The picture now emerging concerns a 22-year-old Egyptian from Cairo named Mohamed Salah Ibrahim who “was drafted into the Egyptian army in June 2022 and stationed on the Israeli border as a policeman.” He was reportedly suffering “mental distress following the death of a comrade” and at one point “had gone absent without leave for 18 days.”
The “comrade” in question may have been killed in the May 2021 warfare between Israel and Hamas in Gaza. After Ibrahim’s death on Saturday in the shootout with Israeli soldiers, he “was found to be carrying two combat knives—which he had used to breach the barrier—as well as food, a Quran, and six magazines for his assault rifle, indicating he had planned a larger attack.”
And indicating, as well, that revenge may have been a motive, and that Ibrahim may have been undergoing an Islamization process—or in any case harbored hostility to the Jewish state.
Despite major security and economic ties between Israel and Egypt, such hostility to Israel—even 50 years after the two countries last fought a war and 44 years since they signed a peace treaty—runs deep in the Egyptian population, and it was evident in the reaction to Saturday’s events.
The Egyptian Army described Ibrahim as a “police officer who was chasing drug smugglers,” said that “during the chase, the security man was involved in an exchange of fire that caused the deaths of three Israeli soldiers,” and sent condolences “to the victims on both sides”—though the “sides” were a rogue aggressor and soldiers defending their country. Ibrahim is also “being portrayed as a hero on [Egyptian] social networks”—and, as noted by a Monday-evening news broadcast in Israel, on Palestinian social networks as well.
Things are somewhat better on the official level. The Israeli Army says the Egyptian Army is fully cooperating in a joint investigation. The two countries’ defense ministers “agreed to continue the direct relationship between them, to prevent terrorist incidents in the future and to strengthen the relationship between the countries.”
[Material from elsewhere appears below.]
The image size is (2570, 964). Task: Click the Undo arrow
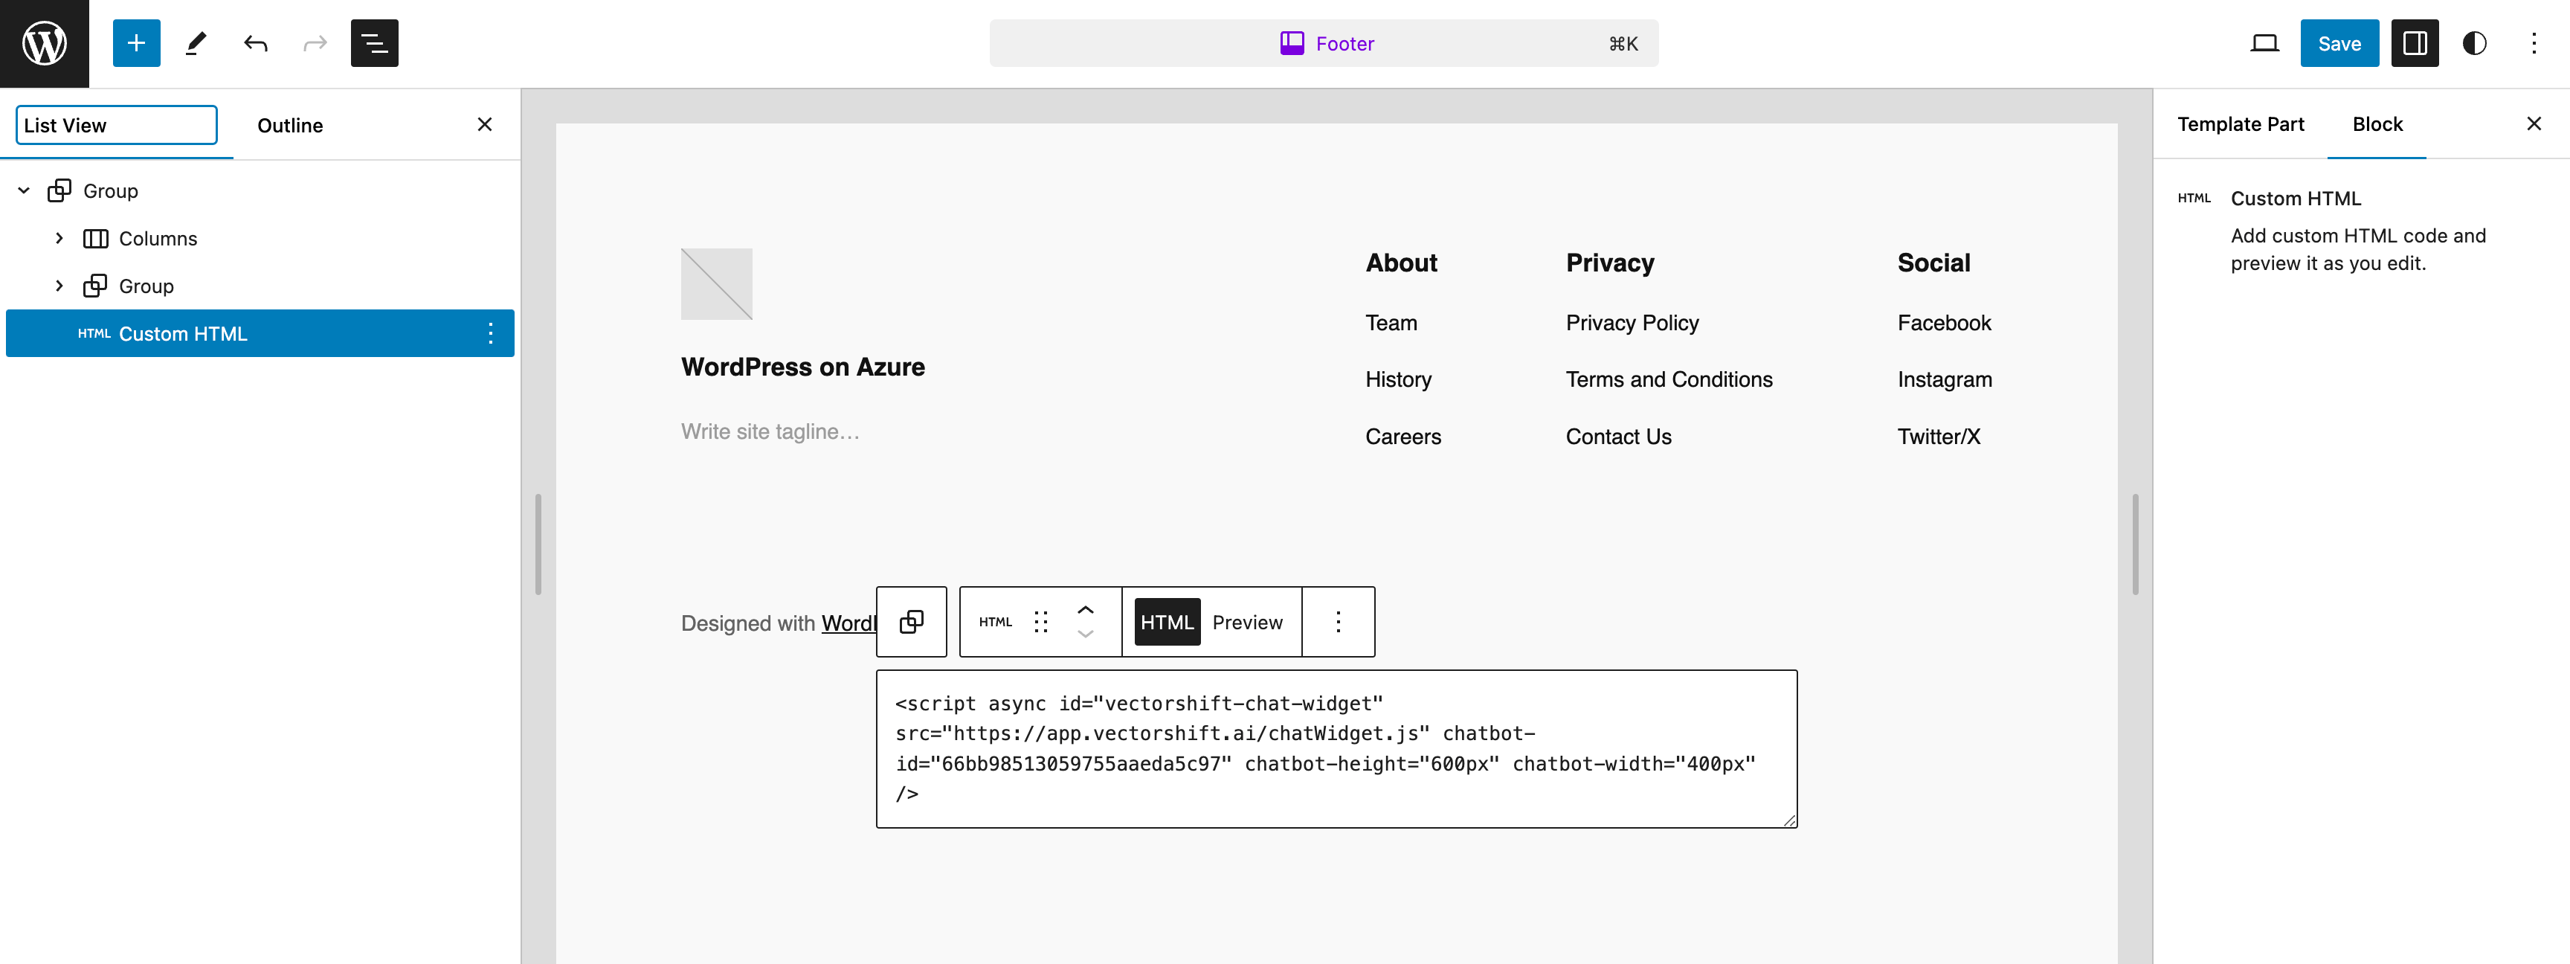254,43
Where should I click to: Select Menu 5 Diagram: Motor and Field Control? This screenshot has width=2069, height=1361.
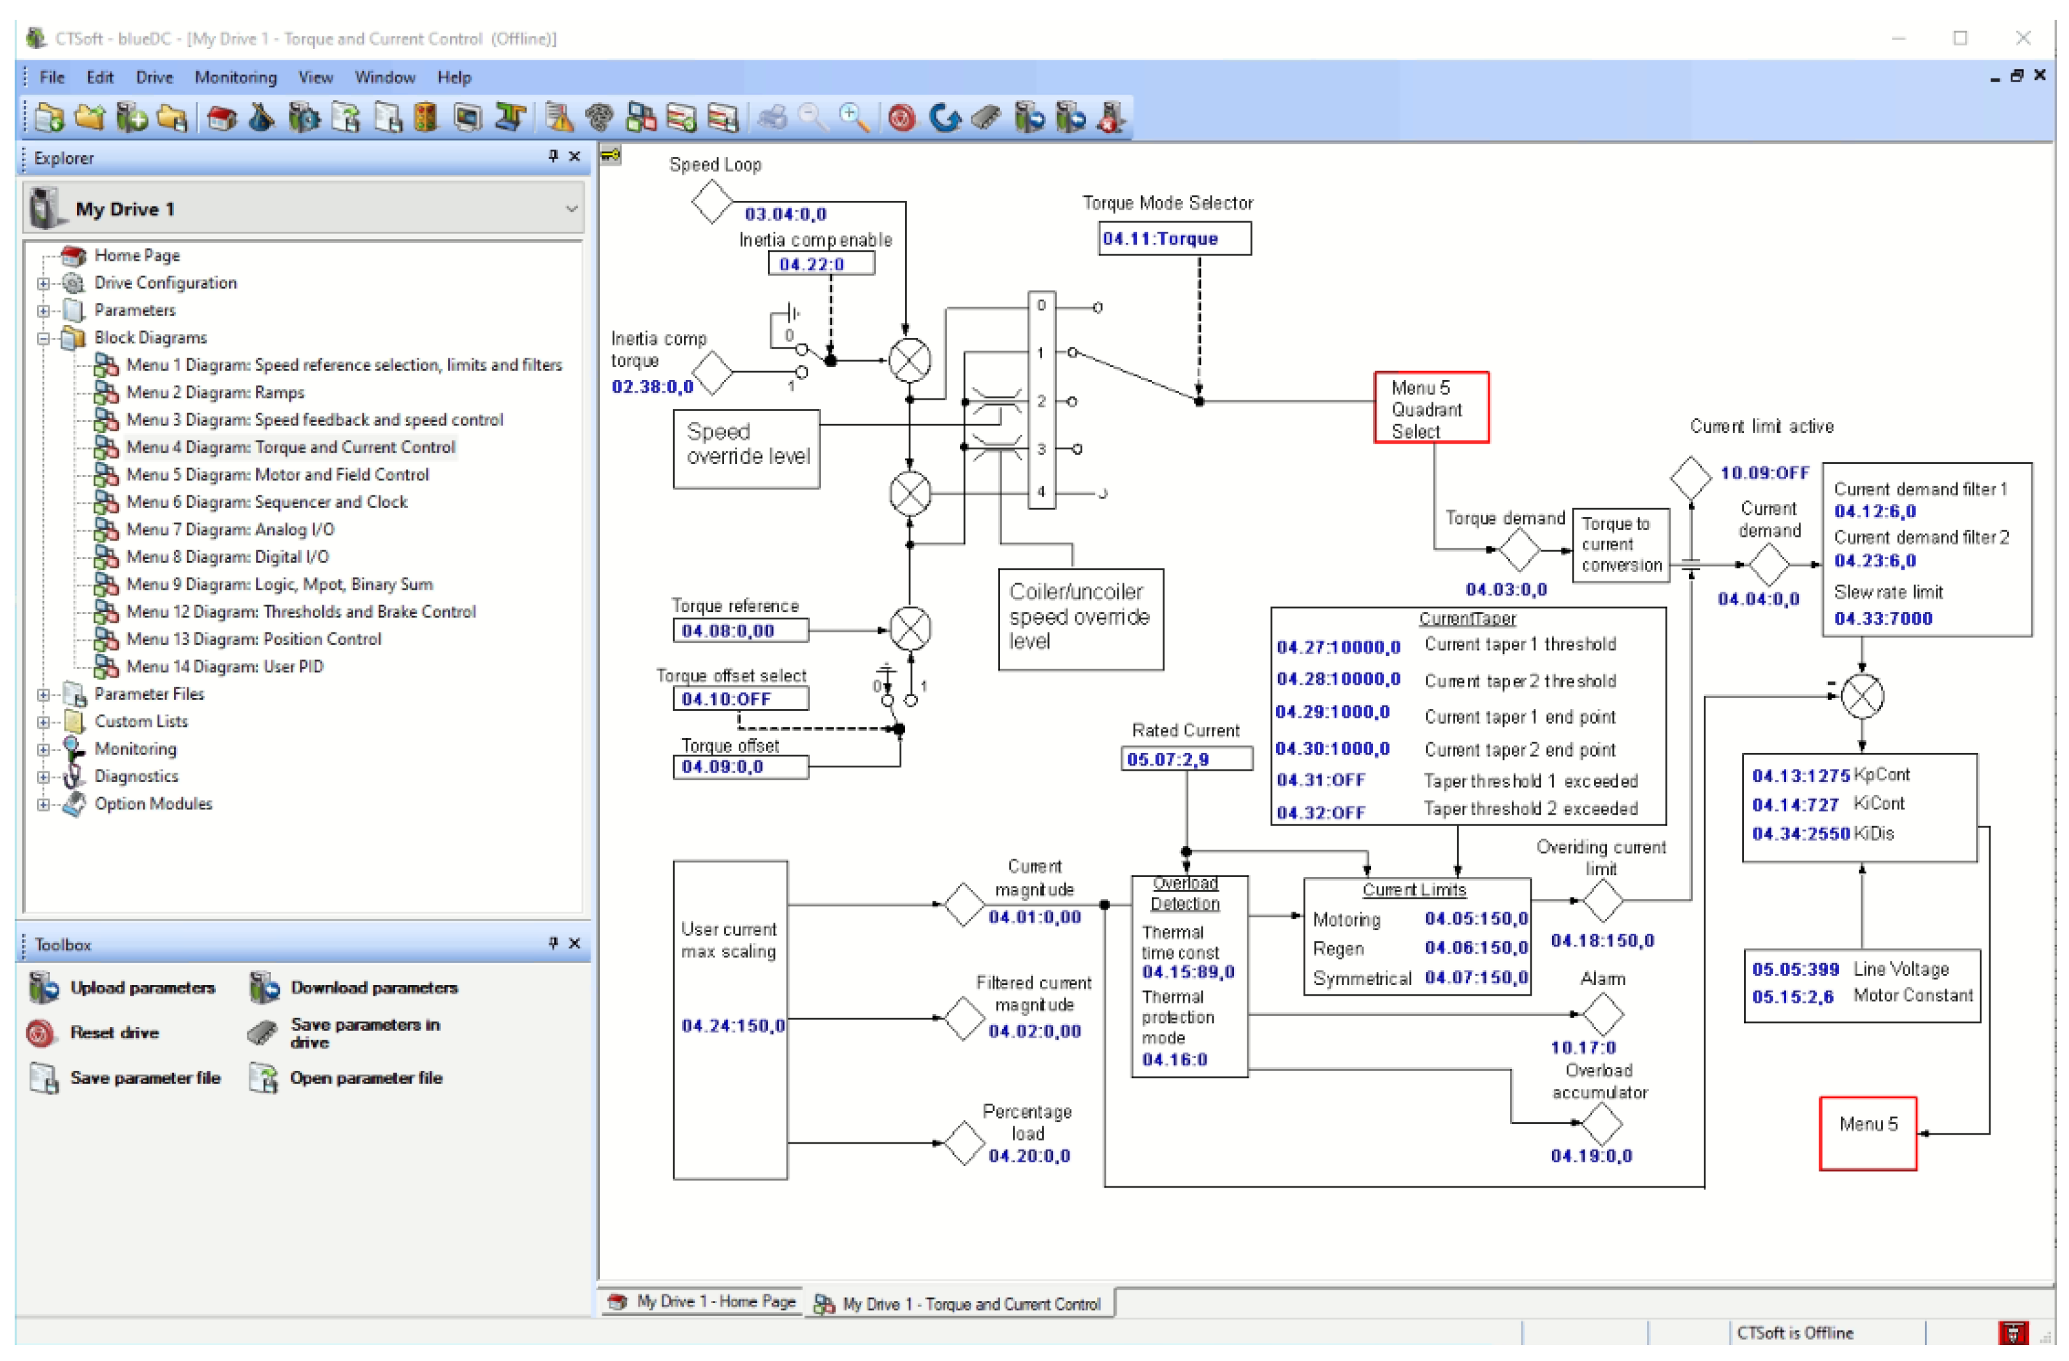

The three Israeli casualties were Staff Sgt. Ori Yitzhak Iluz, 20, Staff Sgt. Ohad Dahan, 20, and Sgt. Lia Ben Nun, 19. Iluz and Ben Nun were serving jointly in the mixed-gender light-infantry Bardalas battalion. As is the practice here, the funerals were televised nationally. Israelis know that they live in a rough region; they pick up the pieces and, with tremendous resilience, move on.